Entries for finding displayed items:

"""

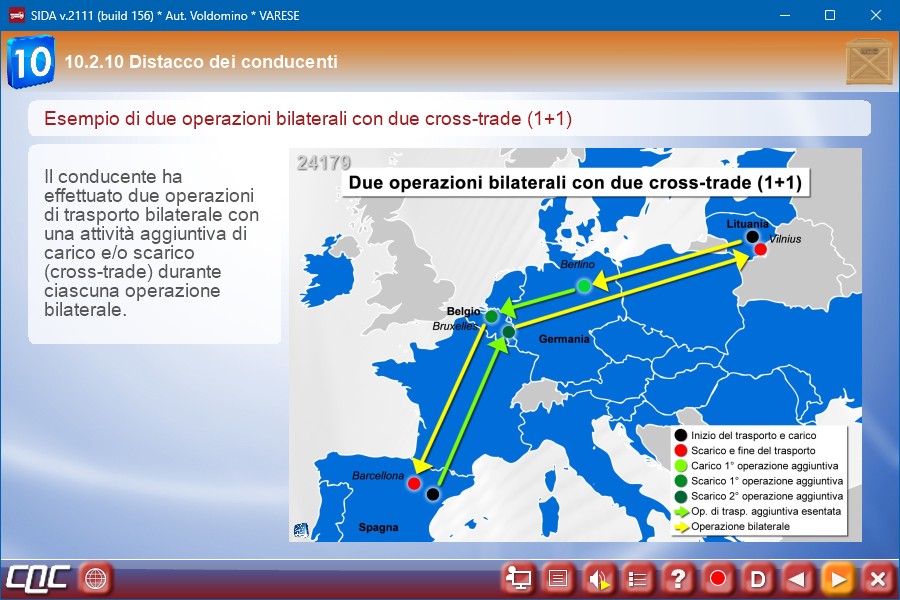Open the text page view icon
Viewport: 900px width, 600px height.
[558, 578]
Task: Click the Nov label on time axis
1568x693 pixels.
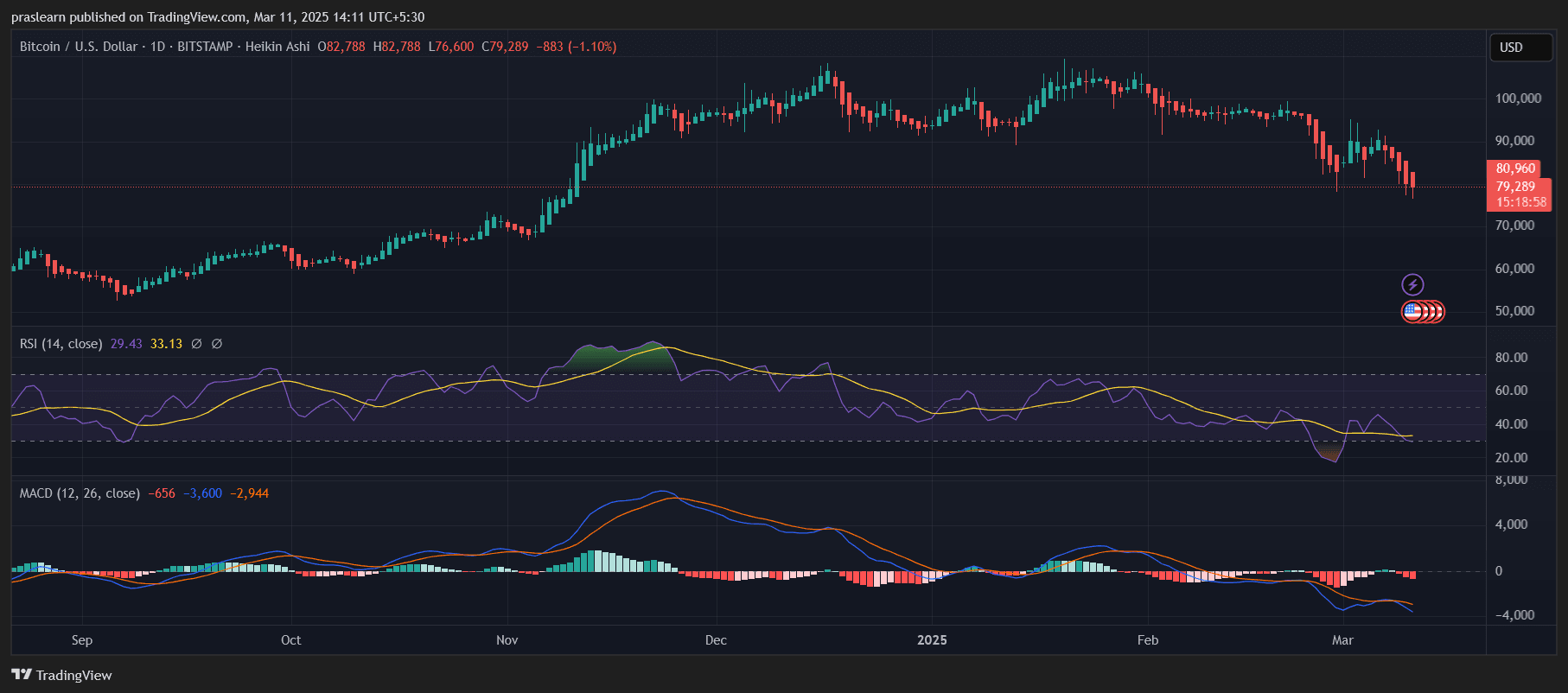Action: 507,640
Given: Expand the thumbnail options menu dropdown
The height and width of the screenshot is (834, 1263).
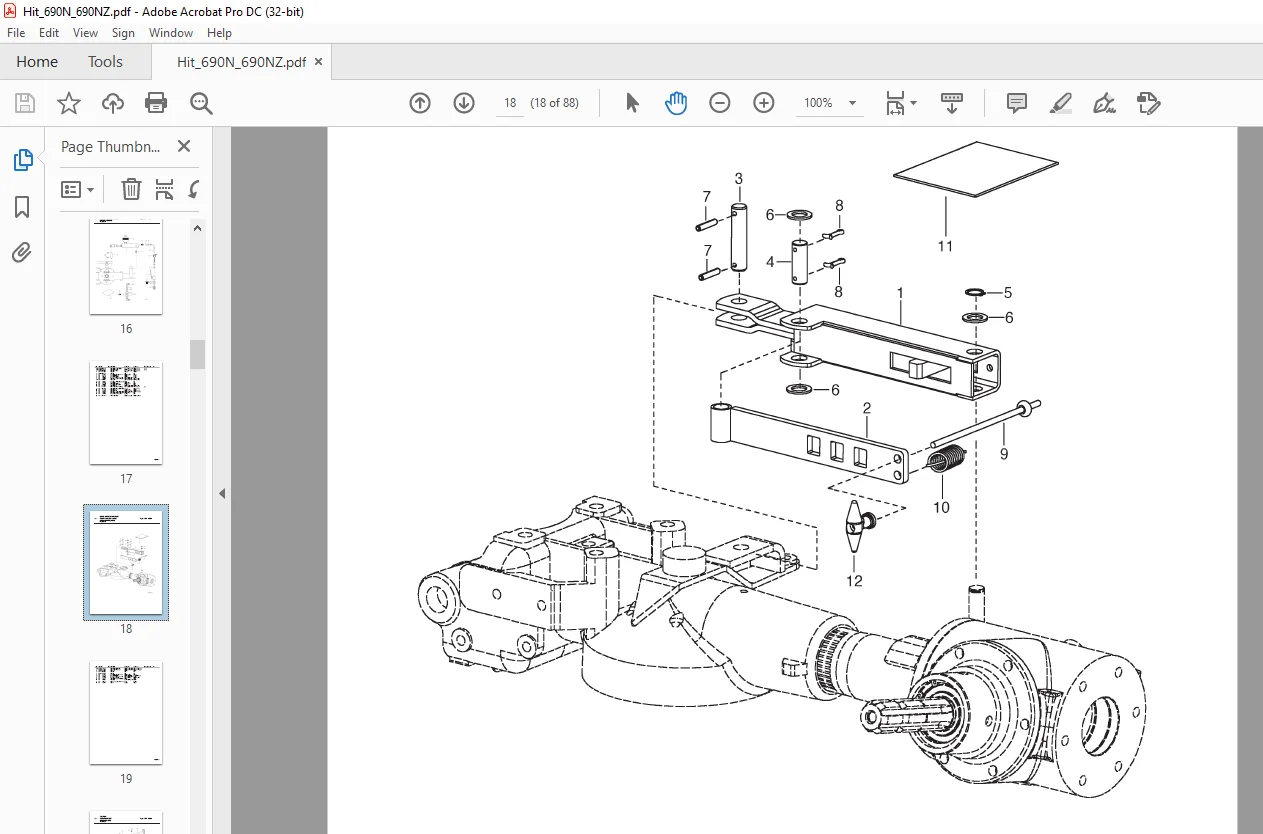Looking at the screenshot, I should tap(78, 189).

"""

- **What the task requires**:
Rewrite every line of the entries above as a Markdown table with the columns "Line" and "Content," numbering the rows in order, skipping blank lines, and leaving out the pictures.

- **Exercise output**:
| Line | Content |
|---|---|
| 1 | Open the text page view icon |
| 2 | Viewport: 900px width, 600px height. |
| 3 | [558, 578] |
| 4 | Task: Click the Nov label on time axis |
| 5 | 1568x693 pixels. |
| 6 | Action: 507,640 |
| 7 | Given: Expand the thumbnail options menu dropdown |
| 8 | The height and width of the screenshot is (834, 1263). |
| 9 | Looking at the screenshot, I should tap(78, 189). |